Every line with "agent" in it should be copied from the data.

THE DATA →
————————

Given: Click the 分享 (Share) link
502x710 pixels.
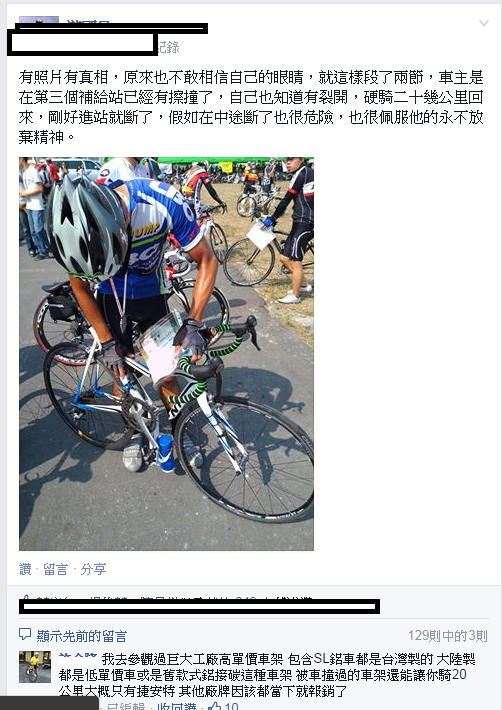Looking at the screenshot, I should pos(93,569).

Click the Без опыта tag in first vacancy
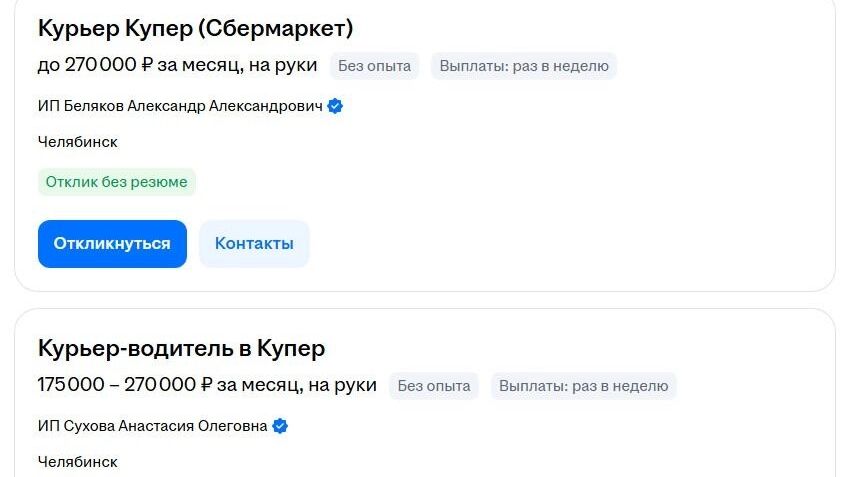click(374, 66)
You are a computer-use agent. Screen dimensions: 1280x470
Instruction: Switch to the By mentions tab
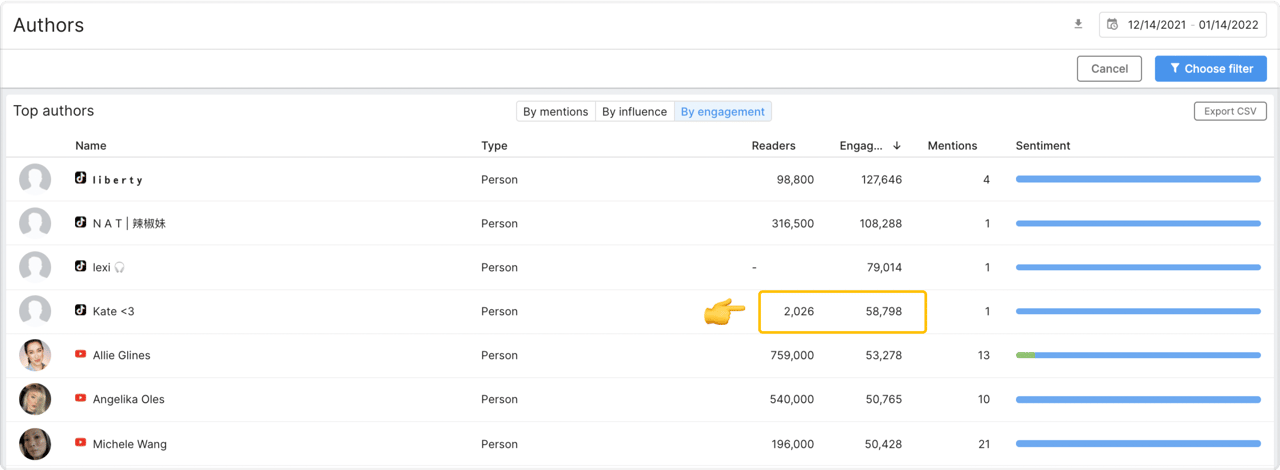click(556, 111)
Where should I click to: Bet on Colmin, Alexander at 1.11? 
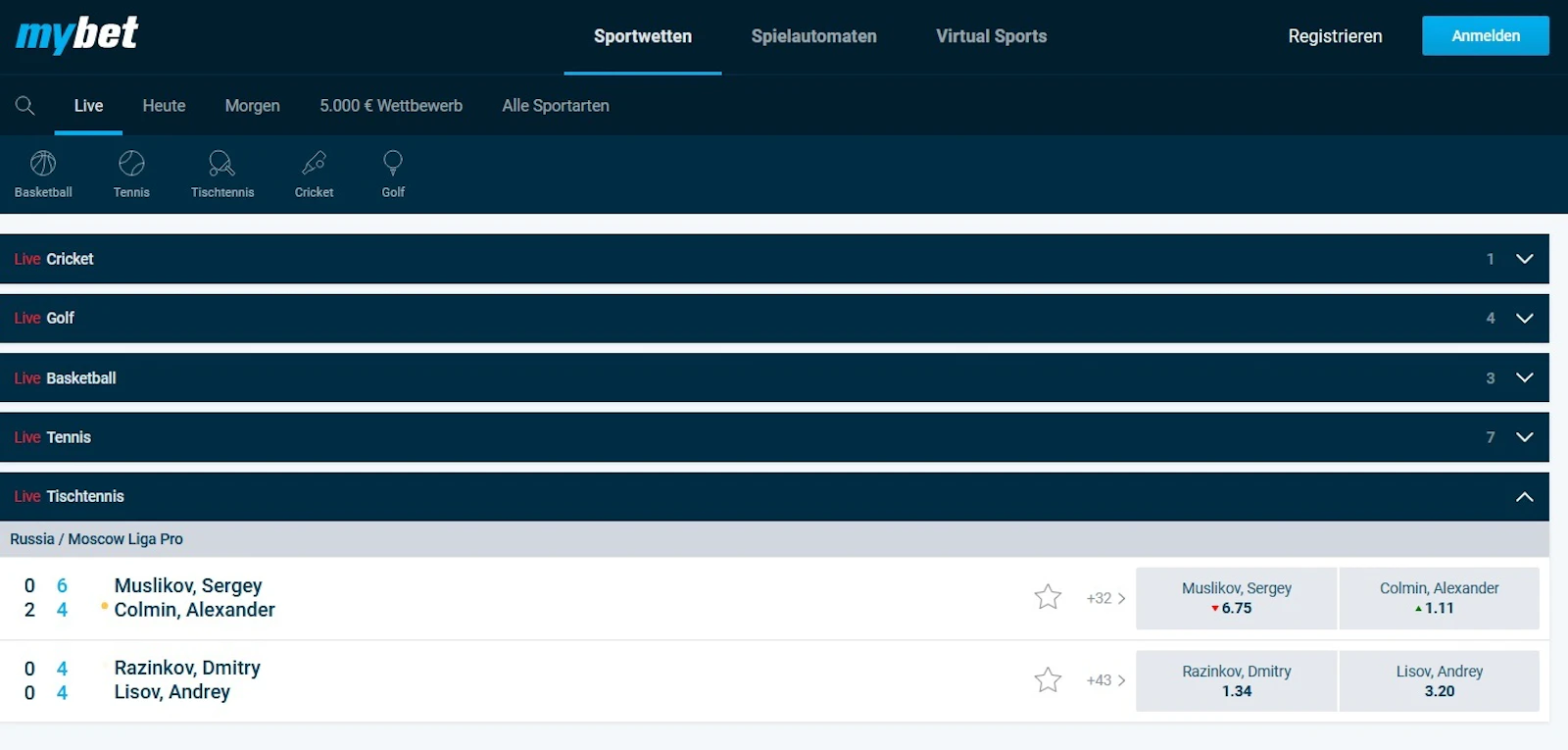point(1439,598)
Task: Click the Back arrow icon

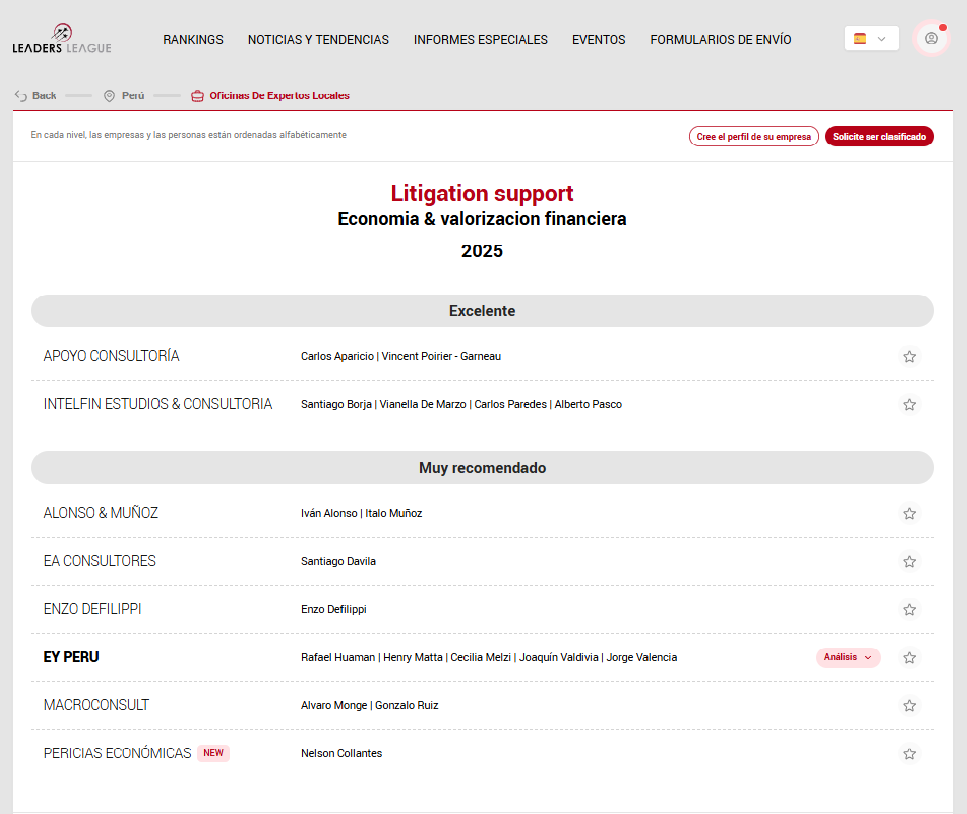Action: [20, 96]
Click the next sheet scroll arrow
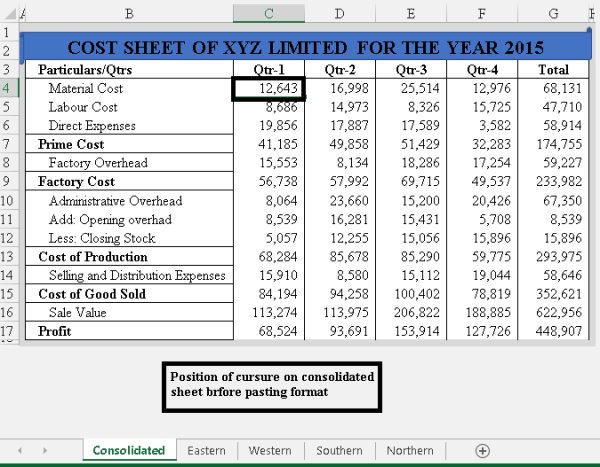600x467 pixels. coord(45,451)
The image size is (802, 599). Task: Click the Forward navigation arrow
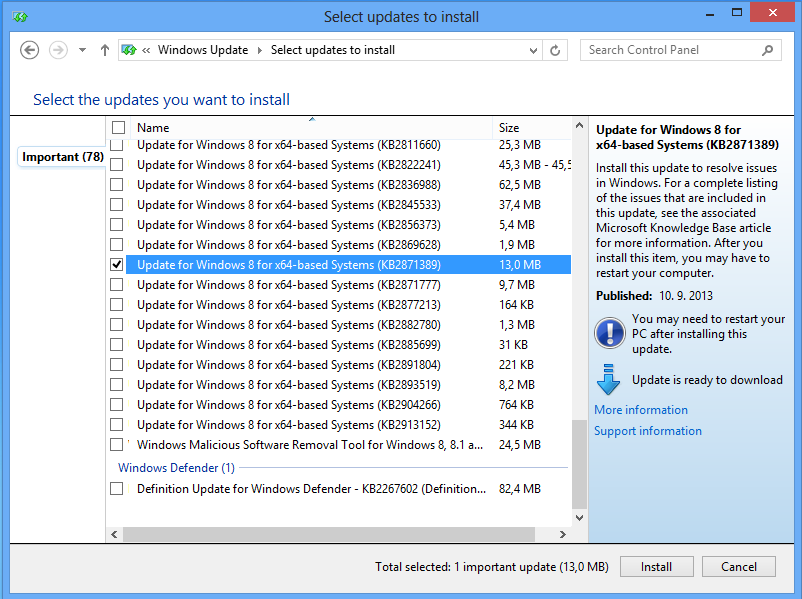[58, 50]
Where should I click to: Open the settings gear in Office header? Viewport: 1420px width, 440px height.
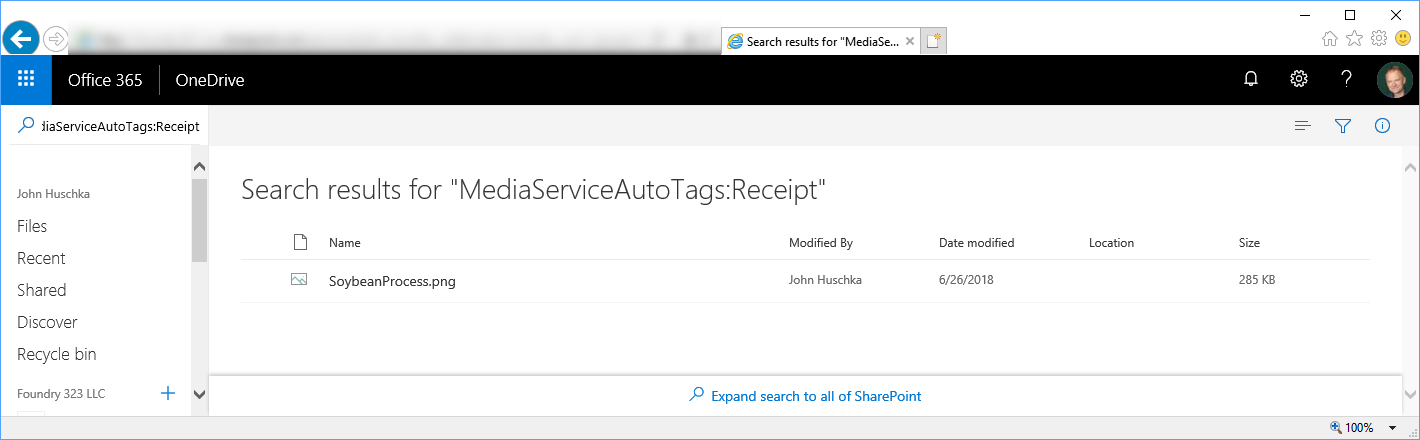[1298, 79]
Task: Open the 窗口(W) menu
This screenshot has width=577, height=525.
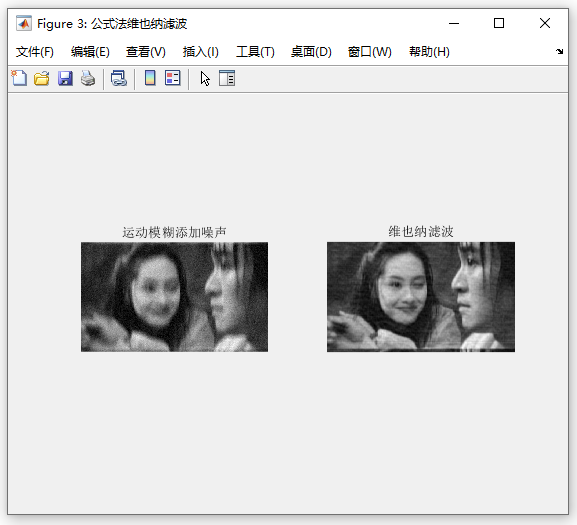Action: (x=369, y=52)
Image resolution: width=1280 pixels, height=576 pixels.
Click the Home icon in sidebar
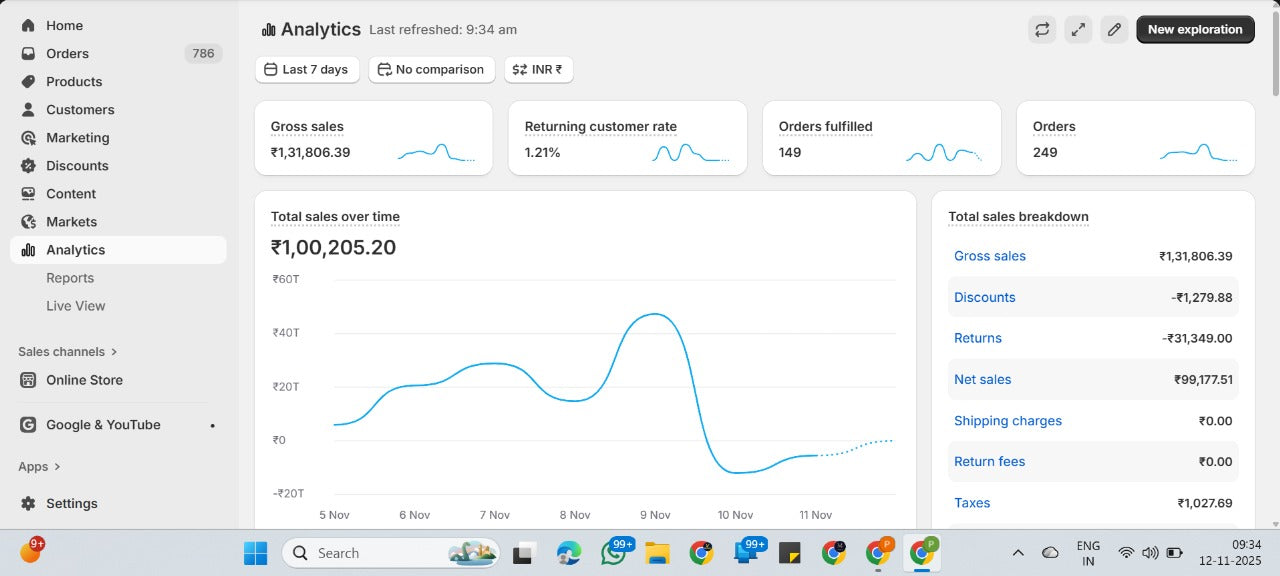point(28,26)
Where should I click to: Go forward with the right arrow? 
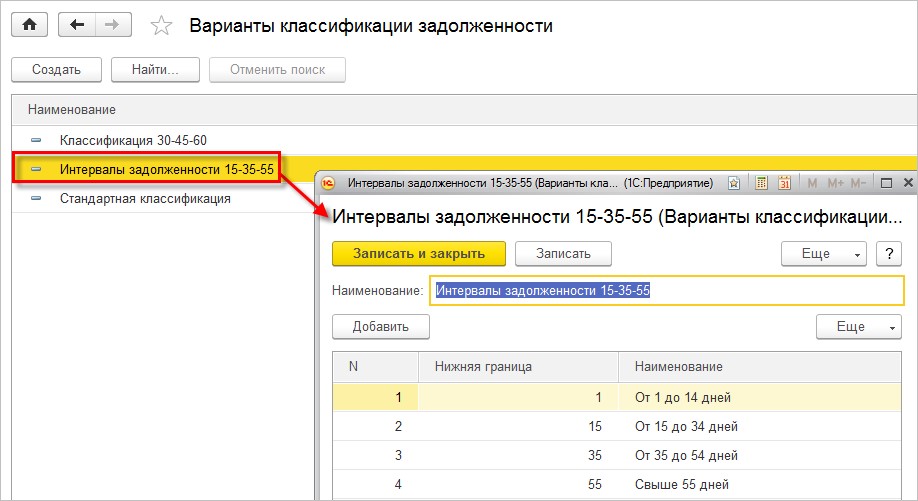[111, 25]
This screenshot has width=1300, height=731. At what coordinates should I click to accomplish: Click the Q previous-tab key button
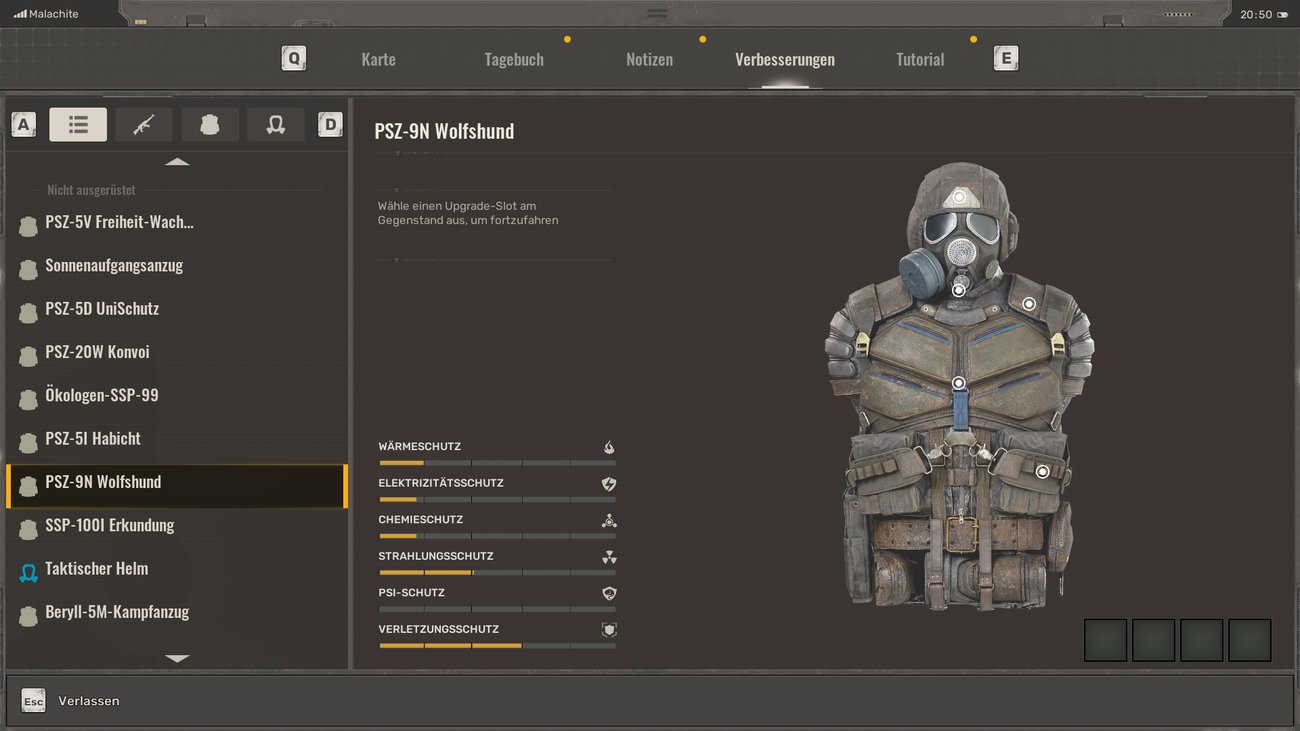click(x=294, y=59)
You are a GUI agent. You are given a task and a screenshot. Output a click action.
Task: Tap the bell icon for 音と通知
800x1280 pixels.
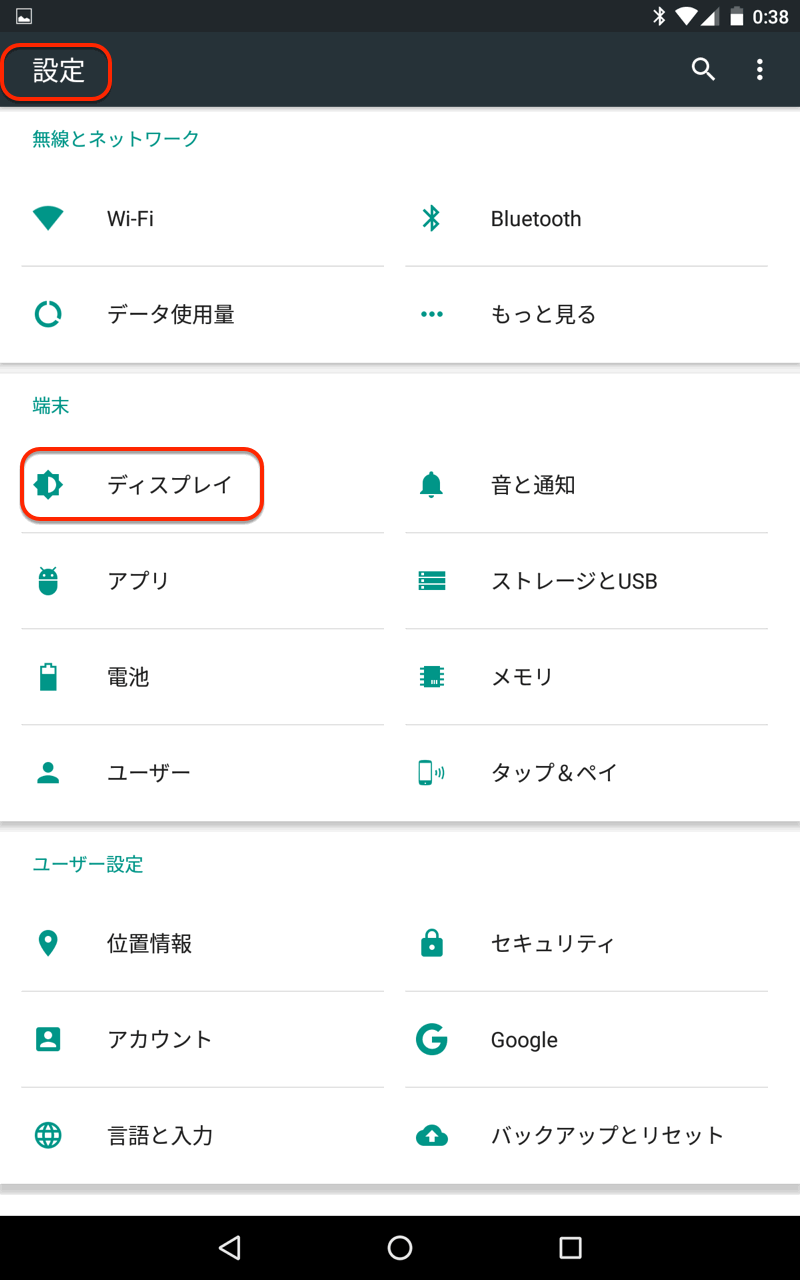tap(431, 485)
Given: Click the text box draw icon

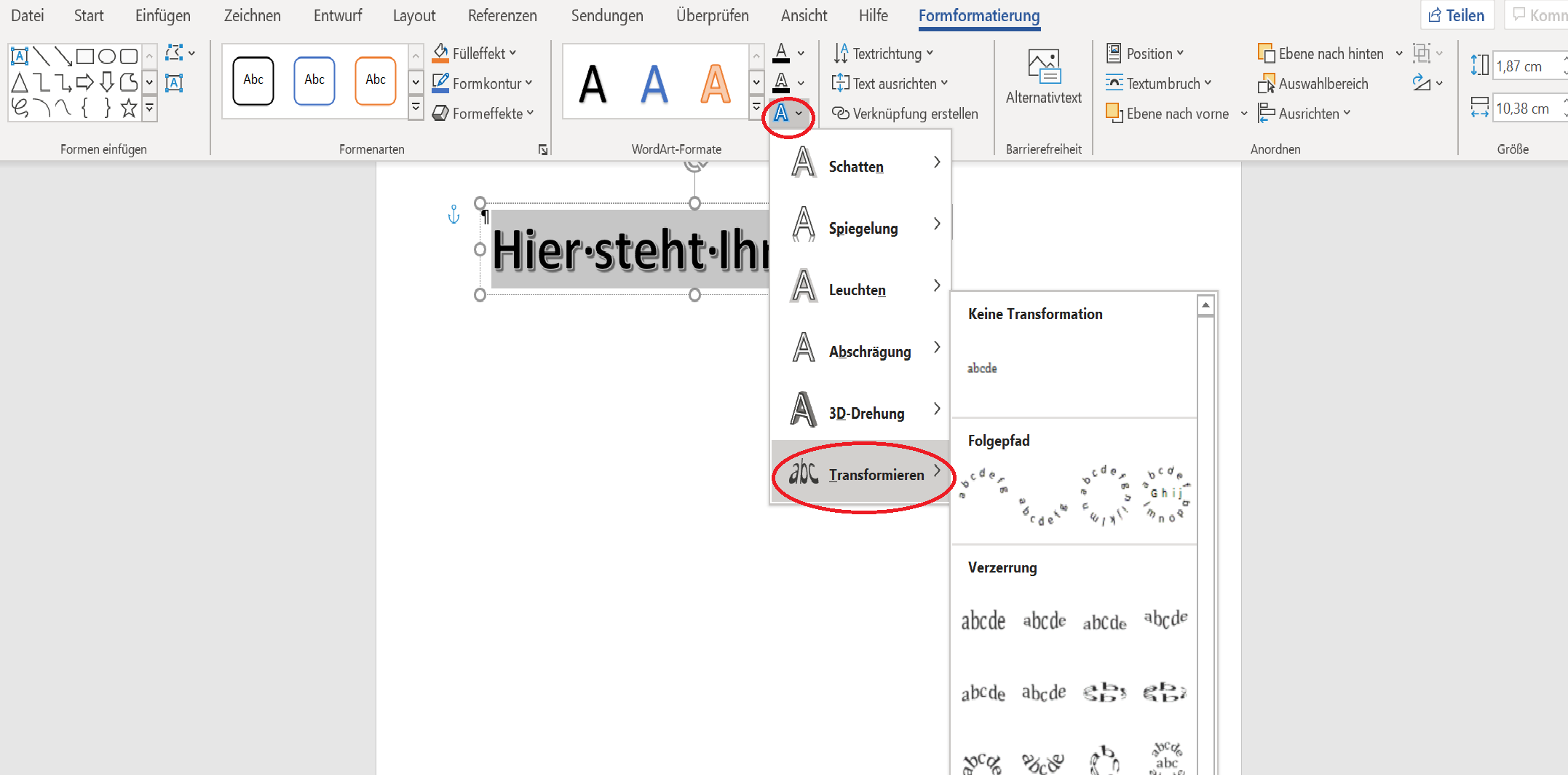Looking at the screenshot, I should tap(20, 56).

————————

ANSWER TO THIS TASK →
You are a computer-use agent. Screen dimensions: 1280x470
You are a GUI agent. You are given a task and a screenshot. Output a click action.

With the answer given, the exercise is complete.